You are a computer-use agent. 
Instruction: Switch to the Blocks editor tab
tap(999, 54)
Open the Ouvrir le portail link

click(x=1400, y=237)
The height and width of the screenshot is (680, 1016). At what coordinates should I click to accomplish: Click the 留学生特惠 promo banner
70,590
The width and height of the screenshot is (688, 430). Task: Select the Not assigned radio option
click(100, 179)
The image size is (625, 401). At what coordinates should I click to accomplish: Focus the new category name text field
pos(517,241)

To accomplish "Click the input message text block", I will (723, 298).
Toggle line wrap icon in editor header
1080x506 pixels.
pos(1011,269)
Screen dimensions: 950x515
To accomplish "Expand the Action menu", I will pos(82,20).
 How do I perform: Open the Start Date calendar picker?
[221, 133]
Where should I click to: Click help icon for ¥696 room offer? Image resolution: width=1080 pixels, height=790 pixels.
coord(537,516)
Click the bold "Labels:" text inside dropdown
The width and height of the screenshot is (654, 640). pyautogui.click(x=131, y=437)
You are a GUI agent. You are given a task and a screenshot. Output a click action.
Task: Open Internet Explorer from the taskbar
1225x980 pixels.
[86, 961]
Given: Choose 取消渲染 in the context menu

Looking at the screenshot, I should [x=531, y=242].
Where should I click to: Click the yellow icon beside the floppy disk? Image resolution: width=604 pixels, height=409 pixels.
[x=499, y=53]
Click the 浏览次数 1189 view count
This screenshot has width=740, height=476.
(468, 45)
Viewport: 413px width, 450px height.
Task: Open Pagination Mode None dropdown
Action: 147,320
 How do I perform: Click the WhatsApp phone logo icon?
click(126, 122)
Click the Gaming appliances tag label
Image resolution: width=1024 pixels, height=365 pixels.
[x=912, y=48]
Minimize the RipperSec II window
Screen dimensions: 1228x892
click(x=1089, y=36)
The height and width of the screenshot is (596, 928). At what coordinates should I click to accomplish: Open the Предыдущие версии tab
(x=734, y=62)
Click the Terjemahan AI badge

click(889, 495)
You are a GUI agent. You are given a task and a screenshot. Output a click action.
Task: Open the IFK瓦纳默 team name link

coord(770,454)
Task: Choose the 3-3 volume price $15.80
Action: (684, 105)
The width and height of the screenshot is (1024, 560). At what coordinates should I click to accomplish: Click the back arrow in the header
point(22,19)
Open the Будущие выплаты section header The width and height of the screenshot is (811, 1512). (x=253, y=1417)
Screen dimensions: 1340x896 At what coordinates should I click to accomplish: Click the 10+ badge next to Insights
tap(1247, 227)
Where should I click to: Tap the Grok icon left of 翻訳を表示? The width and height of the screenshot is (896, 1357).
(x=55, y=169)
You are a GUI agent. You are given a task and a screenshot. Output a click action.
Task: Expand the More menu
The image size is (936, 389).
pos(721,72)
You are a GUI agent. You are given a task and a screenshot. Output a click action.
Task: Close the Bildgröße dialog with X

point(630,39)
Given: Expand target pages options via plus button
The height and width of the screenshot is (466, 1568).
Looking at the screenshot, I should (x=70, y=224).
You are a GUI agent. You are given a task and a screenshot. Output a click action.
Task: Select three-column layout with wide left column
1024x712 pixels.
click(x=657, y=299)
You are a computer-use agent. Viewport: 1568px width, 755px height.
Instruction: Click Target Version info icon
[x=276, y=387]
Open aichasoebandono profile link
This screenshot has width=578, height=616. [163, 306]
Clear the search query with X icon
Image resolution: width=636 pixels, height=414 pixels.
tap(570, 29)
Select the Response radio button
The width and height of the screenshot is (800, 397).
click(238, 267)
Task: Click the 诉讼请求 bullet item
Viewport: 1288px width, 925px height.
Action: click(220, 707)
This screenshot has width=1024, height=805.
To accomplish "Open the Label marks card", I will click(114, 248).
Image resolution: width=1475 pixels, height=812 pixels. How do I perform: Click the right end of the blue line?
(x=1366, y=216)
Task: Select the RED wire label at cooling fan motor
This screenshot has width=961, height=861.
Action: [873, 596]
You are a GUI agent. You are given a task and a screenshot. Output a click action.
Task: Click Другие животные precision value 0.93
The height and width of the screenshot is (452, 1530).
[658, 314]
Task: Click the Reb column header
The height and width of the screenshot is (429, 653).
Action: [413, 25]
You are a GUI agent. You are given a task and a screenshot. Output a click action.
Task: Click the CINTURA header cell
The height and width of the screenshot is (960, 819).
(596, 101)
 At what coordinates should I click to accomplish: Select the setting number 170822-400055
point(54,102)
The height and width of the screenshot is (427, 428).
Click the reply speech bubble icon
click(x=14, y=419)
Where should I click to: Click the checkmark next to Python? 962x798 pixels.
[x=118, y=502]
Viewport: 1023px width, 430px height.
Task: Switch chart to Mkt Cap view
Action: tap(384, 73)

Exercise directions: An exact repetition of all the records above is required.

Your solution:
You are a computer-use agent. 
Instruction: Switch to the Blocks editor tab
tap(999, 54)
Open the Ouvrir le portail link

click(x=1400, y=237)
The height and width of the screenshot is (680, 1016). At what coordinates should I click to accomplish: Click the 留学生特惠 promo banner
70,590
The width and height of the screenshot is (688, 430). Task: Select the Not assigned radio option
click(100, 179)
The image size is (625, 401). At what coordinates should I click to accomplish: Focus the new category name text field
pos(517,241)

To accomplish "Click the input message text block", I will (723, 298).
Toggle line wrap icon in editor header
1080x506 pixels.
pos(1011,269)
Screen dimensions: 950x515
To accomplish "Expand the Action menu", I will pos(82,20).
 How do I perform: Open the Start Date calendar picker?
[221, 133]
Where should I click to: Click help icon for ¥696 room offer? Image resolution: width=1080 pixels, height=790 pixels.
coord(537,516)
Click the bold "Labels:" text inside dropdown
The width and height of the screenshot is (654, 640). pyautogui.click(x=131, y=437)
You are a GUI agent. You are given a task and a screenshot. Output a click action.
Task: Open Internet Explorer from the taskbar
1225x980 pixels.
[86, 961]
Given: Choose 取消渲染 in the context menu

Looking at the screenshot, I should [x=531, y=242].
Where should I click to: Click the yellow icon beside the floppy disk? Image resolution: width=604 pixels, height=409 pixels.
[x=499, y=53]
Click the 浏览次数 1189 view count
This screenshot has width=740, height=476.
(468, 45)
Viewport: 413px width, 450px height.
Task: Open Pagination Mode None dropdown
Action: 147,320
 How do I perform: Click the WhatsApp phone logo icon?
click(126, 122)
Click the Gaming appliances tag label
Image resolution: width=1024 pixels, height=365 pixels.
[x=912, y=48]
Minimize the RipperSec II window
Screen dimensions: 1228x892
click(x=1089, y=36)
The height and width of the screenshot is (596, 928). At what coordinates should I click to accomplish: Open the Предыдущие версии tab
(x=734, y=62)
Click the Terjemahan AI badge

click(889, 495)
You are a GUI agent. You are given a task and a screenshot. Output a click action.
Task: Open the IFK瓦纳默 team name link

coord(770,454)
Task: Choose the 3-3 volume price $15.80
Action: (684, 105)
The width and height of the screenshot is (1024, 560). At what coordinates should I click to accomplish: Click the back arrow in the header
point(22,19)
Open the Будущие выплаты section header The width and height of the screenshot is (811, 1512). (x=253, y=1417)
Screen dimensions: 1340x896 At what coordinates should I click to accomplish: Click the 10+ badge next to Insights
tap(1247, 227)
Where should I click to: Tap the Grok icon left of 翻訳を表示? The width and height of the screenshot is (896, 1357).
(x=55, y=169)
You are a GUI agent. You are given a task and a screenshot. Output a click action.
Task: Expand the More menu
The image size is (936, 389).
pos(721,72)
You are a GUI agent. You are given a task and a screenshot. Output a click action.
Task: Close the Bildgröße dialog with X

point(630,39)
Given: Expand target pages options via plus button
The height and width of the screenshot is (466, 1568).
Looking at the screenshot, I should (x=70, y=224).
You are a GUI agent. You are given a task and a screenshot. Output a click action.
Task: Select three-column layout with wide left column
1024x712 pixels.
click(x=657, y=299)
You are a computer-use agent. Viewport: 1568px width, 755px height.
Instruction: Click Target Version info icon
[x=276, y=387]
Open aichasoebandono profile link
This screenshot has width=578, height=616. [163, 306]
Clear the search query with X icon
Image resolution: width=636 pixels, height=414 pixels.
tap(570, 29)
Select the Response radio button
The width and height of the screenshot is (800, 397).
click(238, 267)
Task: Click the 诉讼请求 bullet item
Viewport: 1288px width, 925px height.
Action: click(220, 707)
This screenshot has width=1024, height=805.
To accomplish "Open the Label marks card", I will click(114, 248).
Image resolution: width=1475 pixels, height=812 pixels. How do I perform: Click the right end of the blue line?
(x=1366, y=216)
Task: Select the RED wire label at cooling fan motor
This screenshot has width=961, height=861.
Action: [873, 596]
You are a GUI agent. You are given a task and a screenshot. Output a click action.
Task: Click Другие животные precision value 0.93
The height and width of the screenshot is (452, 1530).
[658, 314]
Task: Click the Reb column header
The height and width of the screenshot is (429, 653).
Action: [413, 25]
You are a GUI agent. You are given a task and a screenshot. Output a click action.
Task: Click the CINTURA header cell
The height and width of the screenshot is (960, 819).
(596, 101)
 At what coordinates should I click to accomplish: Select the setting number 170822-400055
point(54,102)
The height and width of the screenshot is (427, 428).
Click the reply speech bubble icon
click(x=14, y=419)
Where should I click to: Click the checkmark next to Python? 962x798 pixels.
[x=118, y=502]
Viewport: 1023px width, 430px height.
Task: Switch chart to Mkt Cap view
Action: tap(384, 73)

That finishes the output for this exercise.